All algorithms follow an asynchronous execution model:

  1. Lock Acquisition - The instance acquires an exclusive lock
  2. Algorithm Execution - The algorithm runs against the graph data
  3. Result Writeback - Results are written to node/edge properties
  4. Lock Release - The lock is released for other operations
# Synchronous (default) - blocks until completion
exec = conn.algo.pagerank("Customer", "pr_score")
# Asynchronous - returns immediately, poll for status
exec = conn.algo.pagerank("Customer", "pr_score", wait=False)
while exec.status == "running":
time.sleep(2)
exec = conn.algo.status(exec.execution_id)

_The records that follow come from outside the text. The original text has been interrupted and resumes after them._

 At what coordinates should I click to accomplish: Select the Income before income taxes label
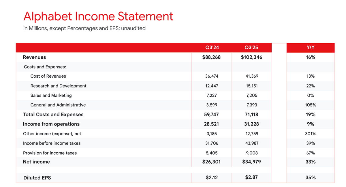[52, 143]
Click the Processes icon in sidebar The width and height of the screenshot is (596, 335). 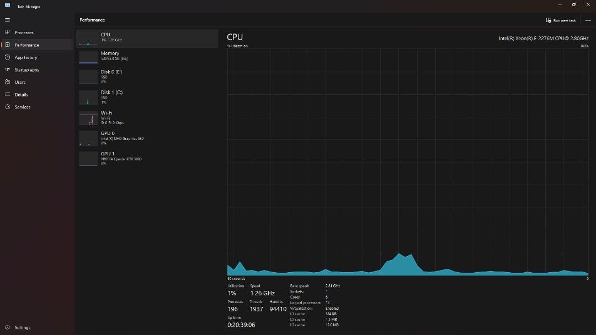(x=7, y=33)
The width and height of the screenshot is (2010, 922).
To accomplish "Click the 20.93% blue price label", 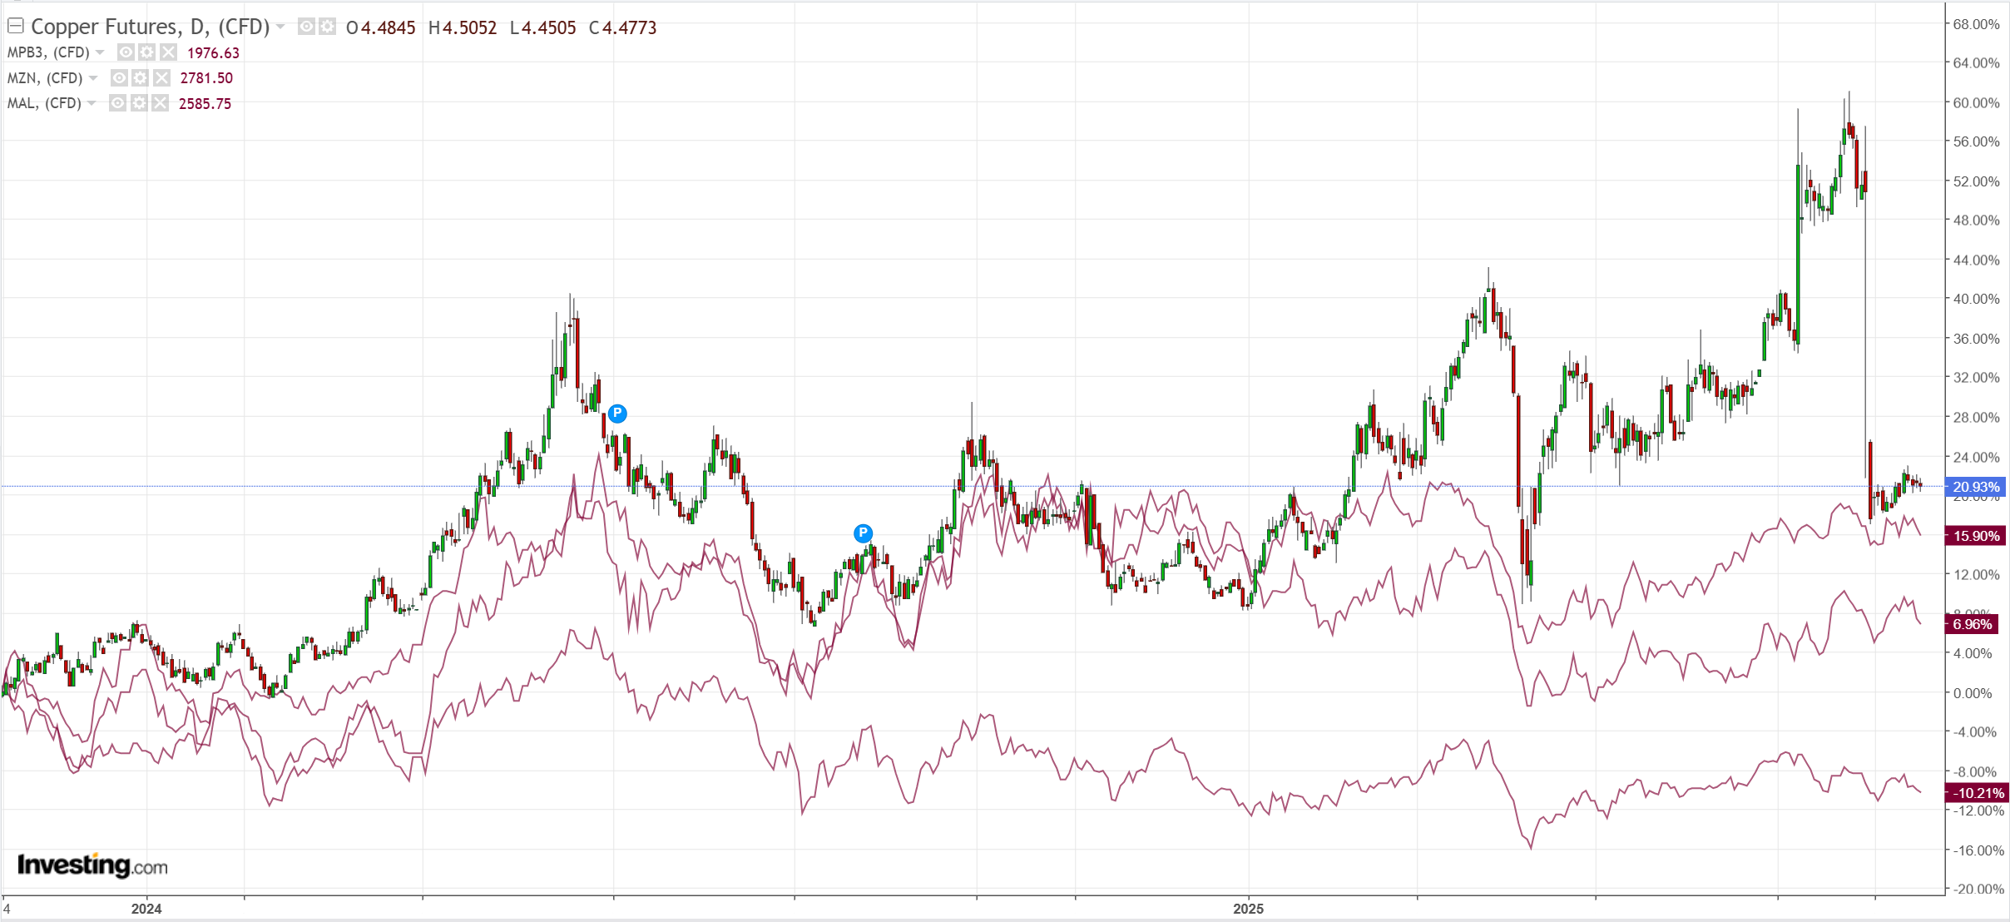I will click(1975, 487).
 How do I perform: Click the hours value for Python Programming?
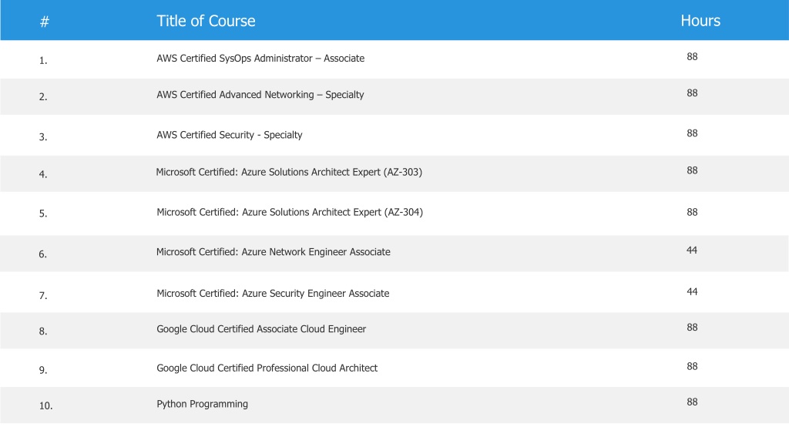click(x=692, y=402)
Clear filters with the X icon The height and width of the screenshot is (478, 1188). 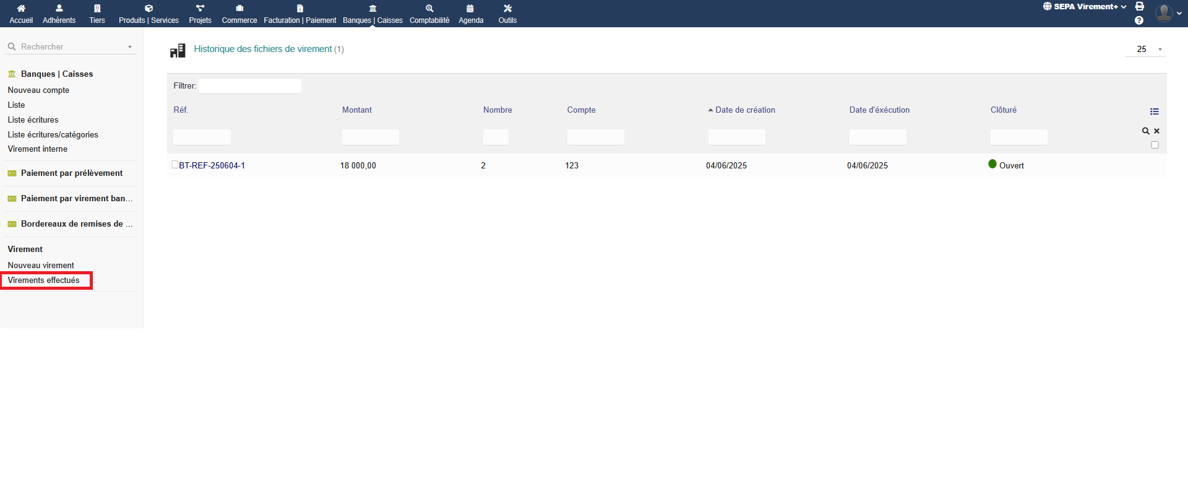1156,131
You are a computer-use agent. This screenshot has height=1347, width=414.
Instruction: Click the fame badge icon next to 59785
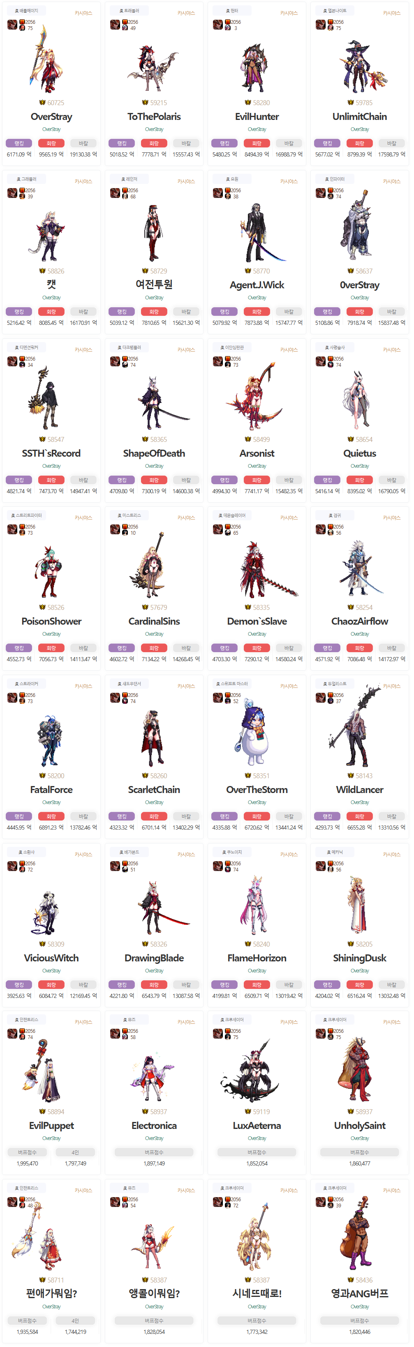point(351,102)

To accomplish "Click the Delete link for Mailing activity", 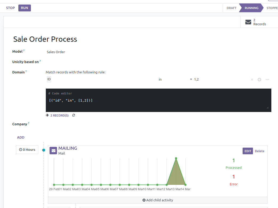I will pos(259,151).
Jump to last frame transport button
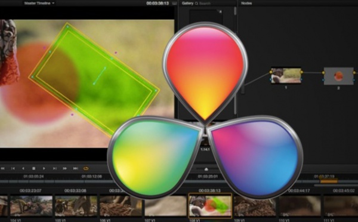Screen dimensions: 358x222 (75, 168)
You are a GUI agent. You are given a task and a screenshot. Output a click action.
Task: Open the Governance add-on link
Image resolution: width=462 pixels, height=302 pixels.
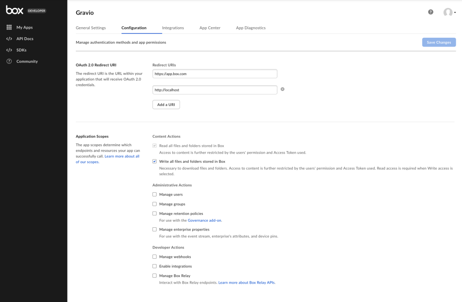[204, 220]
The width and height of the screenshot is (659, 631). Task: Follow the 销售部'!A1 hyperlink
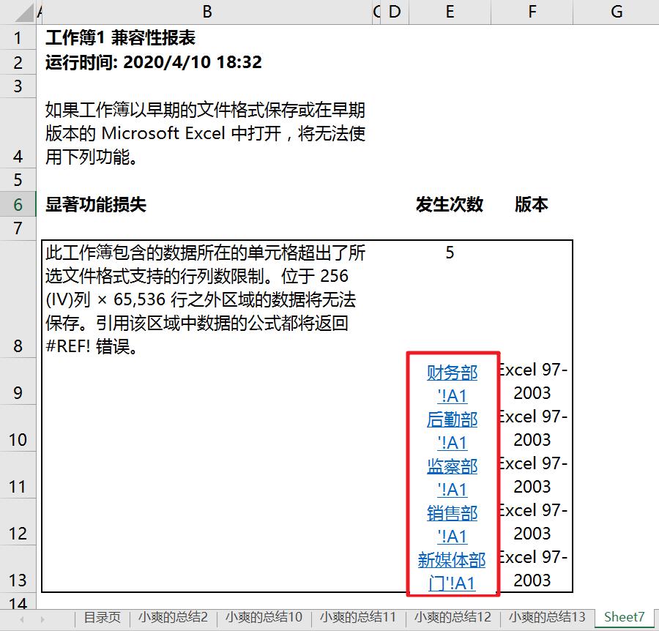(451, 523)
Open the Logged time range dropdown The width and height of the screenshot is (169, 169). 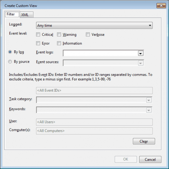(94, 25)
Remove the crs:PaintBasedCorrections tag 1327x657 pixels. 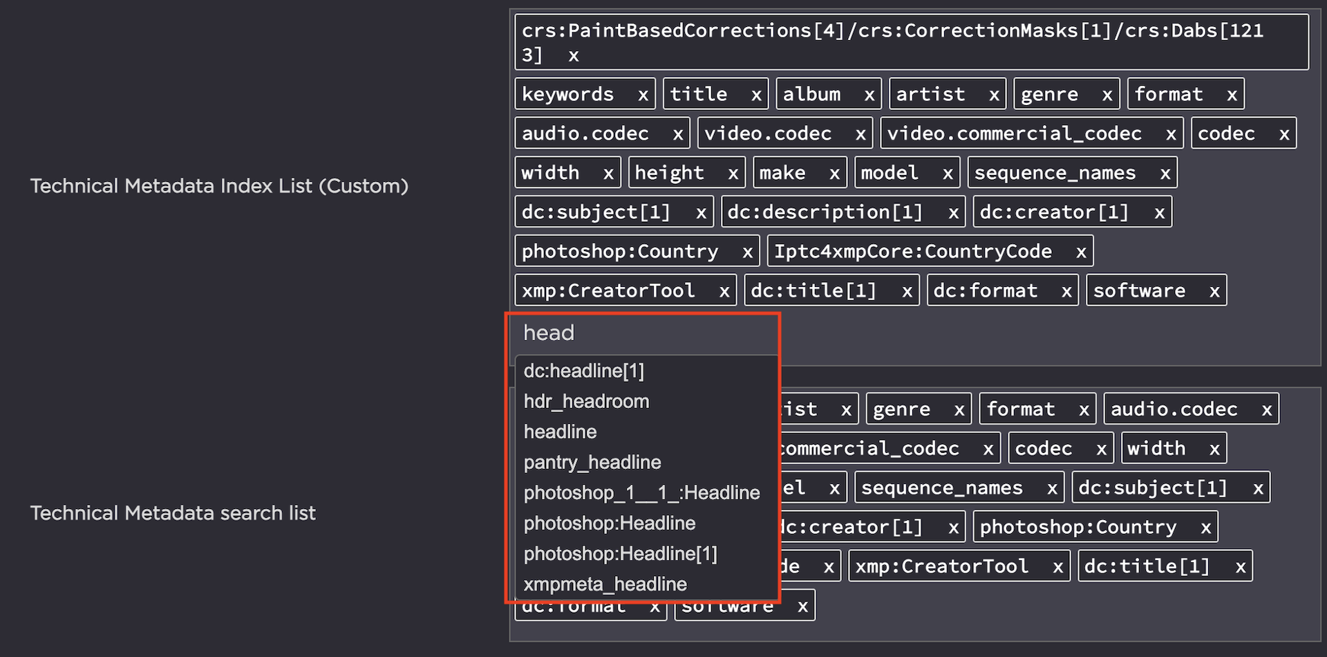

Algorithm results are stored as node properties and can be queried using Cypher:

# Run PageRank and store in 'importance' property
conn.algo.pagerank("Customer", "importance")
# Query results using Cypher
result = conn.query("""
MATCH (c:Customer)
WHERE c.importance > 0.01
RETURN c.name, c.importance
ORDER BY c.importance DESC
LIMIT 10
""")

Only one algorithm can run at a time per instance:

try:
conn.algo.louvain("Customer", "community")
except ResourceLockedError as e:
print(f"Instance locked by {e.holder_username} running {e.algorithm_name}")

Native algorithms run directly in the Ryugraph/KuzuDB engine using the algo extension, optimized for performance.

# List all available native algorithms
algos = conn.algo.algorithms()
for algo in algos:
print(f"{algo['name']}: {algo['description']}")
# Filter by category
centrality_algos = conn.algo.algorithms(category="centrality")
community_algos = conn.algo.algorithms(category="community")
# Get detailed information about an algorithm
info = conn.algo.algorithm_info("pagerank")
print(f"Parameters: {info['parameters']}")
exec = conn.algo.run(
"pagerank",
node_label="Customer",
property_name="pr_score",
edge_type="KNOWS",
params={"damping_factor": 0.85, "max_iterations": 100},
timeout=300,
wait=True
)
print(f"Nodes updated: {exec.nodes_updated}, Duration: {exec.duration_ms}ms")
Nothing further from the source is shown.